Title: Genome-wide RNAi high-throughput screen identifies proteins necessary for the AHR-dependent induction of CYP1A1 by 2,3,7,8-tetrachlorodibenzo-p-dioxin.

Authors: Solaimani, Parrisa; Damoiseaux, Robert; Hankinson, Oliver

Published In Toxicol Sci, (2013 Nov)

Abstract: The aryl hydrocarbon receptor (AHR) has a plethora of physiological roles, and upon dysregulation, carcinogenesis can occur.

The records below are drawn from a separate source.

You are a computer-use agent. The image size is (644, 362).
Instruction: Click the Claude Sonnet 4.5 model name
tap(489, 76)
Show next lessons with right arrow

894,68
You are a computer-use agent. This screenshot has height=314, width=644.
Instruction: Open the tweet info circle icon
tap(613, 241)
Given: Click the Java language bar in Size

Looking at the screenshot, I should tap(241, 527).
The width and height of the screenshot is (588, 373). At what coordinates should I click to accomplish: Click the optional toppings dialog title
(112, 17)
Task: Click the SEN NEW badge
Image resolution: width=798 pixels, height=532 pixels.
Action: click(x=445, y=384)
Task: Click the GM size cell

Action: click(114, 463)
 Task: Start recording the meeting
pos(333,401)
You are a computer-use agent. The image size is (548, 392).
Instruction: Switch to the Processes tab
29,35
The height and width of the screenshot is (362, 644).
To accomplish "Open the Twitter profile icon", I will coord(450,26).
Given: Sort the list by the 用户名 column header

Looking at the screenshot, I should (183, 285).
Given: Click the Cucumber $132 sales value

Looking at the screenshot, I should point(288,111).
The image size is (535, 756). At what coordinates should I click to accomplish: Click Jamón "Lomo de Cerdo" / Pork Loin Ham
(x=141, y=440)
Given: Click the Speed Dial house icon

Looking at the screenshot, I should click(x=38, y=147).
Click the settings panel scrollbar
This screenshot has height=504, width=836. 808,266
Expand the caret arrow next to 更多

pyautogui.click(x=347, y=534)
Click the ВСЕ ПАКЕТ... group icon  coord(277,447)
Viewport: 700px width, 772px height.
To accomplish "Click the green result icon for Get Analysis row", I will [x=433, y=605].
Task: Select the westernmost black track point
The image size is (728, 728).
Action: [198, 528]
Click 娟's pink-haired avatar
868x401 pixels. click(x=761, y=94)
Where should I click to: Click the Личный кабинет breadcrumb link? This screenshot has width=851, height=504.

One target gene of AHR encodes the xenobiotic and drug-metabolizing enzyme CYP1A1, which is inducible by the environmental contaminant 2,3,7,8-tetrachlorodibenzo-p-dioxin (TCDD) via the AHR. An siRNA library targeted against over 5600 gene candidates in the druggable genome was used to transfect mouse Hepa-1 cells, which were then treated with TCDD, and subsequently assayed for CYP1A1-dependent ethoxyresorufin-o-deethylase (EROD) activity. Following redundant siRNA activity (RSA) statistical analysis, we identified 93 hits that reduced EROD activity with a p value ≤ .005 and substantiated 39 of these as positive hits in a secondary screening using endoribonuclease-prepared siRNAs (esiRNAs). Twelve of the corresponding gene products were subsequently confirmed to be necessary for the induction of CYP1A1 messenger RNA by TCDD. None of the candidates were deficient in aryl hydrocarbon nuclear translocator expression. However 6 gene products including UBE2i, RAB40C, CRYGD, DCTN4, RBM5, and RAD50 are required for the expression of AHR as well as for induction of CYP1A1. We also found 2 gene products, ARMC8 and TCF20, to be required for the induction of CYP1A1, but our data are ambiguous as to whether they are required for the expression of AHR. In contrast, SIN3A, PDC, TMEM5, and CD9 are not required for AHR expression but are required for the induction of CYP1A1, implicating a direct role in Cyp1a1 transcription. Our methods, although applied to Cyp1a1, could be modified for identifying proteins that regulate other inducible genes.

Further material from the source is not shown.